Maharana Pratap was a Rajput king of Mewar a region in north-western India present state of Rajasthan. Maharana Pratap is also is known as pratap Singh was born on 9 May 1540. Maharana Pratap was born to Udai Singh II and Jiwanta Bai.
After the Depth of Udai Singh in 1572, Rani Dheer Bai wanted her son Jagmal to succeed him but senior courtiers preferred Pratap, as the eldest son, to be their king. The desire of the nobles prevailed.
The grim Siege of Chittorgarh in 1568 had led to the loss of the fertile eastern belt of Mewar to the Mughals. However, the rest of the wooded and hilly kingdom was still under the control of the Rana. The Mughal emperor Akbar was intent on securing a stable route to Gujarat through Mewar;
when Pratap Singh was crowned king (Rana) in 1572, Akbar sent a number of envoys entreating the Rana to become a vassal like many other Rajput leaders in the region.
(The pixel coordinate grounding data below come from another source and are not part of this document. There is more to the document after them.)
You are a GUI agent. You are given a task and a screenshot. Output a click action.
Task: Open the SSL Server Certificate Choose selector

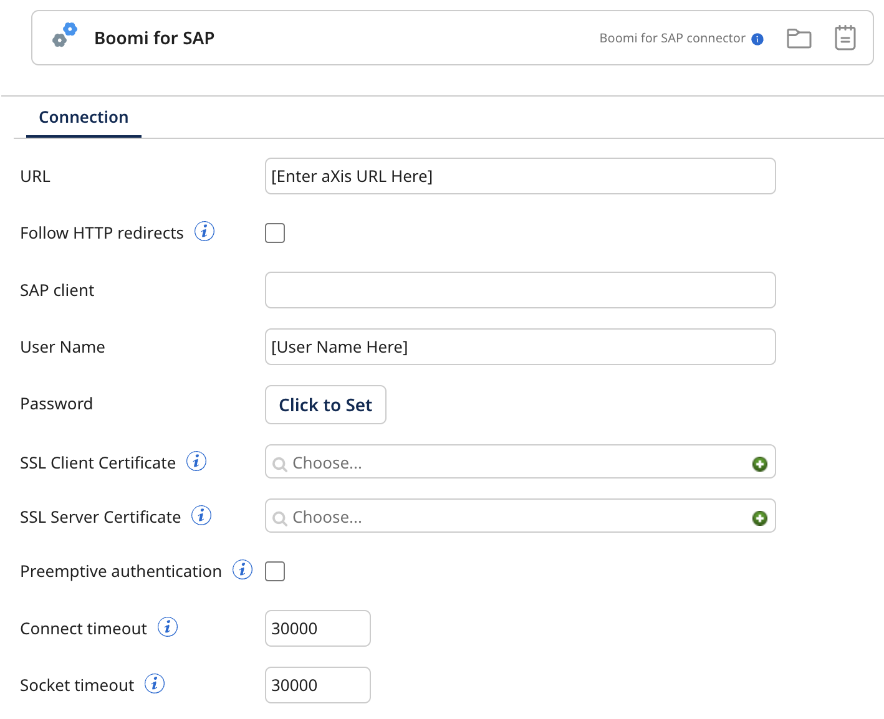[x=436, y=517]
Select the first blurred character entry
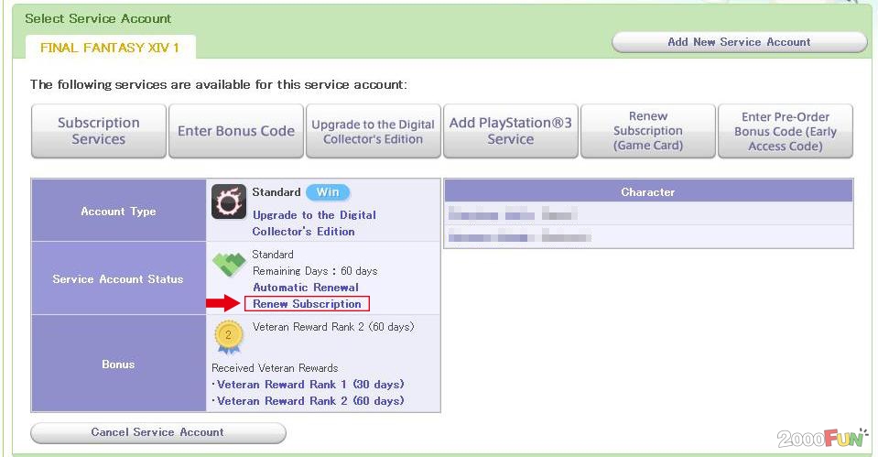The image size is (878, 457). click(513, 215)
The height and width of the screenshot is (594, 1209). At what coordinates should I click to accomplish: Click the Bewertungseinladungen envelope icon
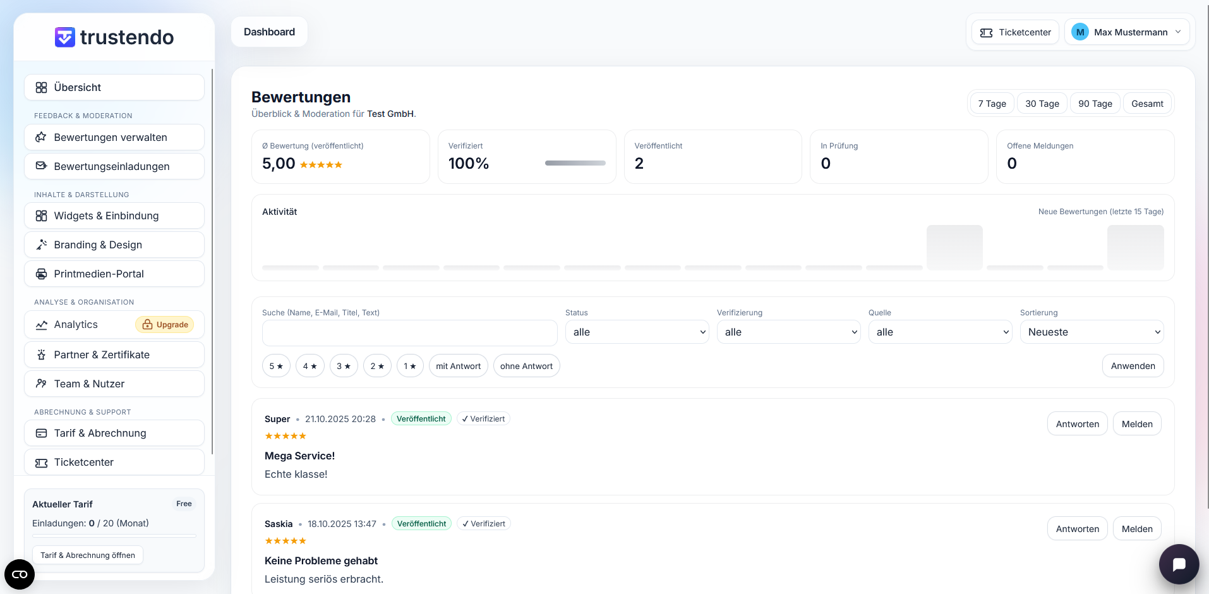[42, 166]
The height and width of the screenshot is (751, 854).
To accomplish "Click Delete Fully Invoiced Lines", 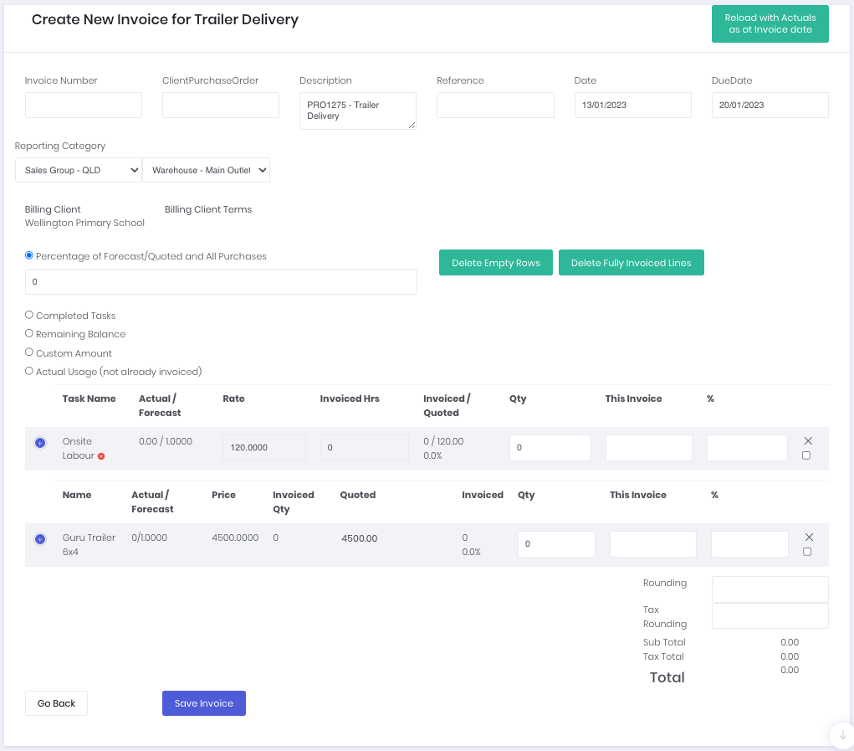I will 631,262.
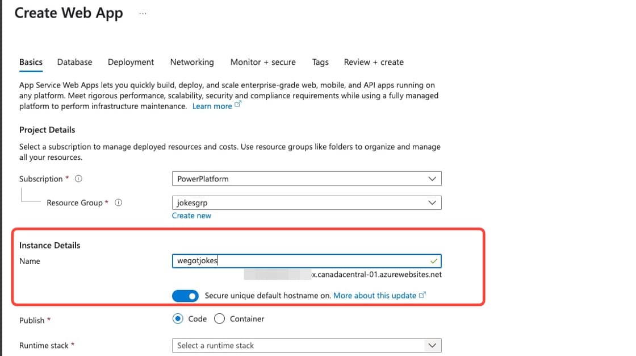The image size is (636, 356).
Task: Click the Resource Group info icon
Action: (119, 203)
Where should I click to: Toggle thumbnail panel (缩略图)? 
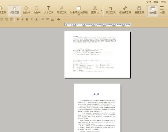coord(153,11)
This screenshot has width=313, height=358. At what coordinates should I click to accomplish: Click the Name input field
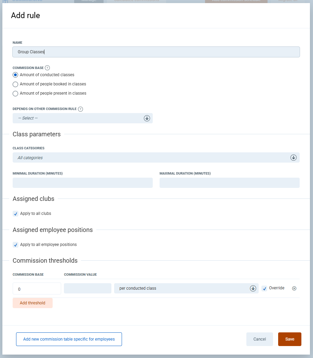coord(156,52)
When the Rana refused to personally submit to Akbar, the war became inevitable.
The Battle of Haldighati was fought on 18 June 1576 between Maharana Pratap and Akbar’s forces led by Man Singh I of Amber. The Mughals were the victors and inflicted significant casualties among the Mewaris but failed to capture Pratap, who escaped.
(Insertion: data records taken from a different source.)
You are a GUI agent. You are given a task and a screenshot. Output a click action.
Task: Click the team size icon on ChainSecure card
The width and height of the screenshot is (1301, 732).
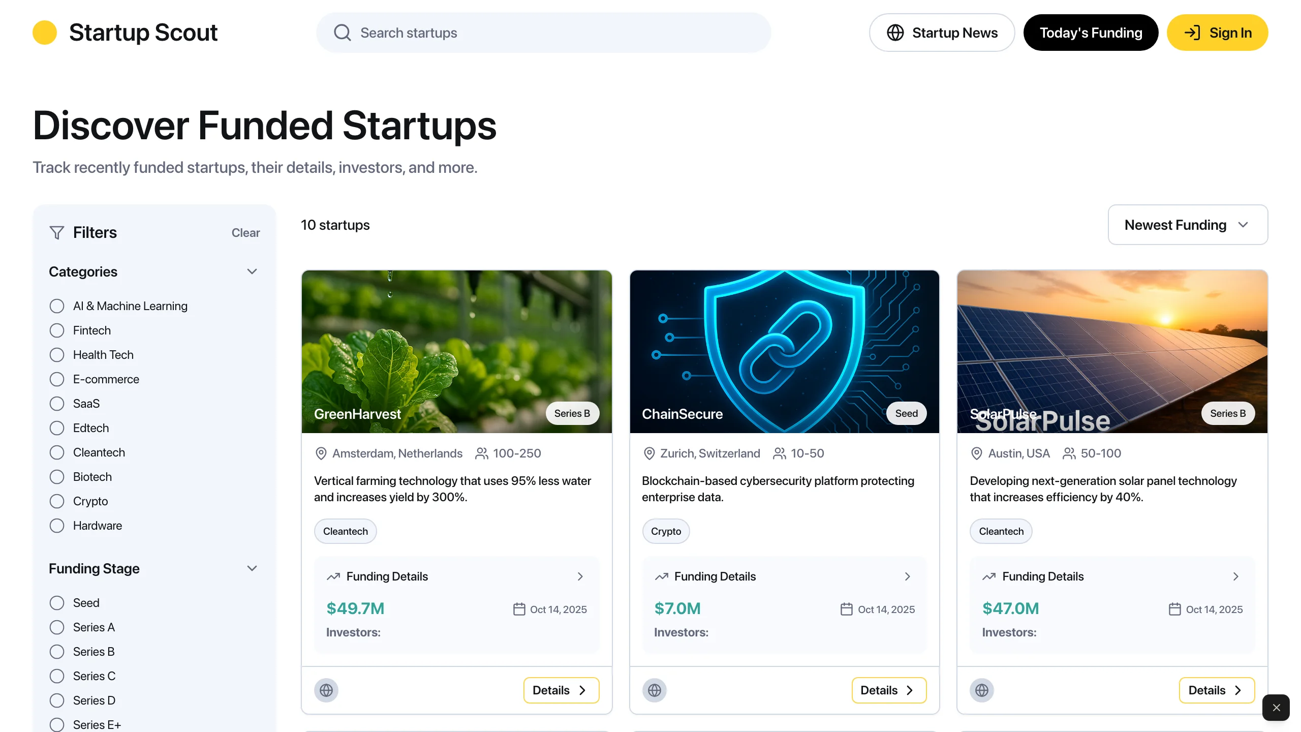point(779,453)
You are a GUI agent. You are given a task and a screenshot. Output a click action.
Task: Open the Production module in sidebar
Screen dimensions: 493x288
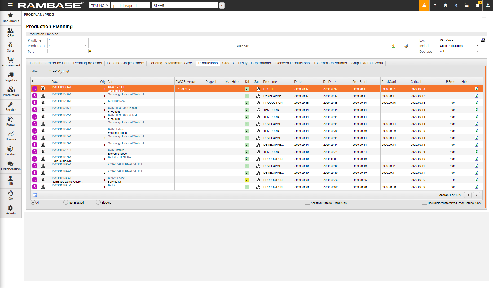(x=11, y=91)
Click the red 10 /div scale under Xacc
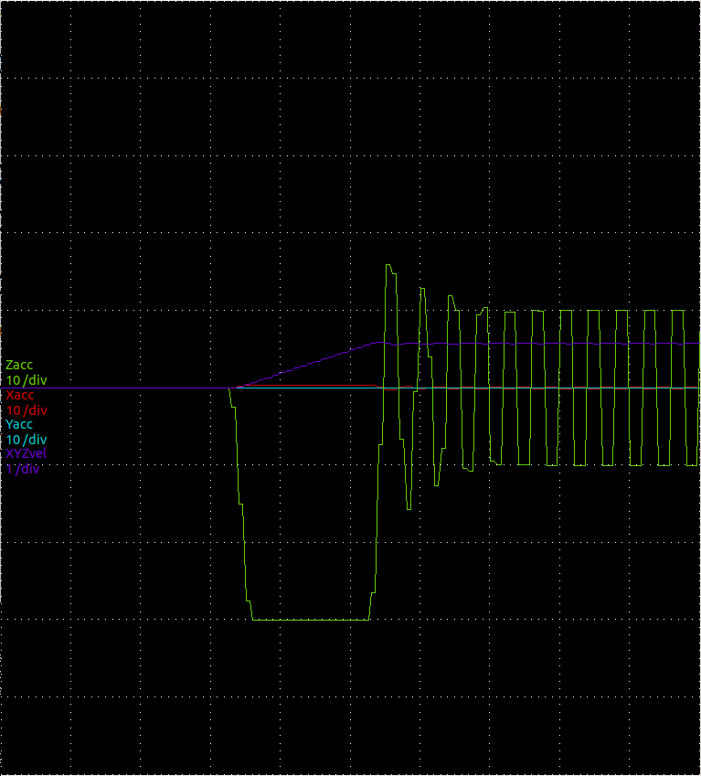 (x=26, y=410)
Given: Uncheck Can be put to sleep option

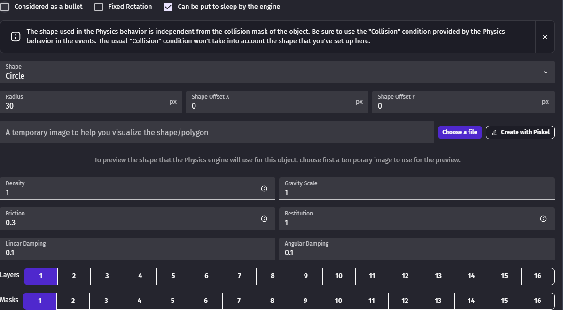Looking at the screenshot, I should click(168, 7).
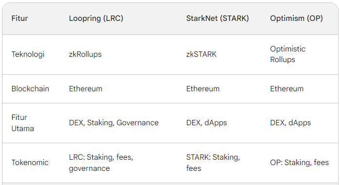Select the OP: Staking, fees cell
Viewport: 340px width, 185px height.
299,163
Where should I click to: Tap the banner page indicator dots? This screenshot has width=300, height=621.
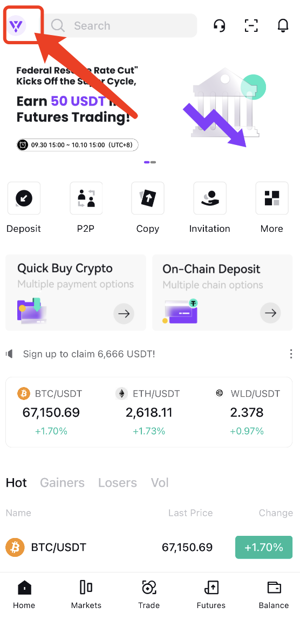pos(150,162)
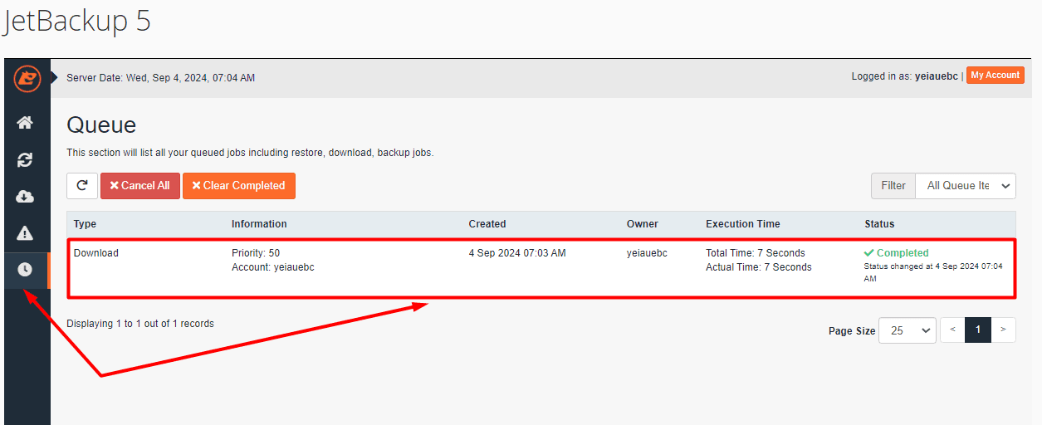
Task: Open the Alerts warning triangle icon
Action: tap(25, 233)

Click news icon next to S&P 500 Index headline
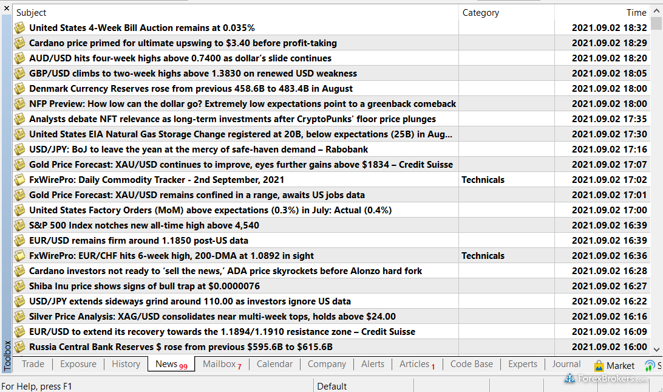coord(20,225)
The site of the battle was a narrow mountain pass at Haldighati near Gogunda in Rajasthan. Maharana Pratap fielded a force of around 3,000 cavalries and 400 Bhil archers. The Mughals were led by Raja Man Singh of Amber, who commanded an army numbering around 5,000–10,000 men.
After a fierce battle lasting more than three hours, Pratap found himself wounded and the day lost. While a few of his men bought him time, he managed to make an escape to the hills and lived to fight another day. The casualties for Mewar numbered around 1600 men. The Mughal army lost 150 men, with another 350 wounded.
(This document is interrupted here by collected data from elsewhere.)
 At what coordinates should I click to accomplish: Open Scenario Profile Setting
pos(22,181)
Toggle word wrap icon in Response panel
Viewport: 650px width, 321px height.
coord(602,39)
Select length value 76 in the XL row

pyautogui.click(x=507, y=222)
Haldighati was a futile victory for the Mughals, as they were unable to oust Maharana Pratap. While they were able to capture Gogunda and nearby areas, they were unable to hold onto them for long. As soon as the empire’s focus shifted elsewhere, Pratap and his army came out of hiding and recaptured the western regions of his dominion.
Reportedly, Pratap died of injuries sustained in a hunting accident at Chavand on 19 January 1597 aged 56. He was succeeded by his eldest son, Amar Singh I.
Historian Satish Chandra notes that
Rana Pratap’s defiance of the mighty Mughal empire, almost alone and unaided by the other Rajput states, constitutes a glorious saga of Rajput valor and the spirit of self-sacrifice for cherished principles. Rana Pratap’s methods of sporadic warfare were later elaborated further by Malik Ambar, the Deccani general, and by Shivaji.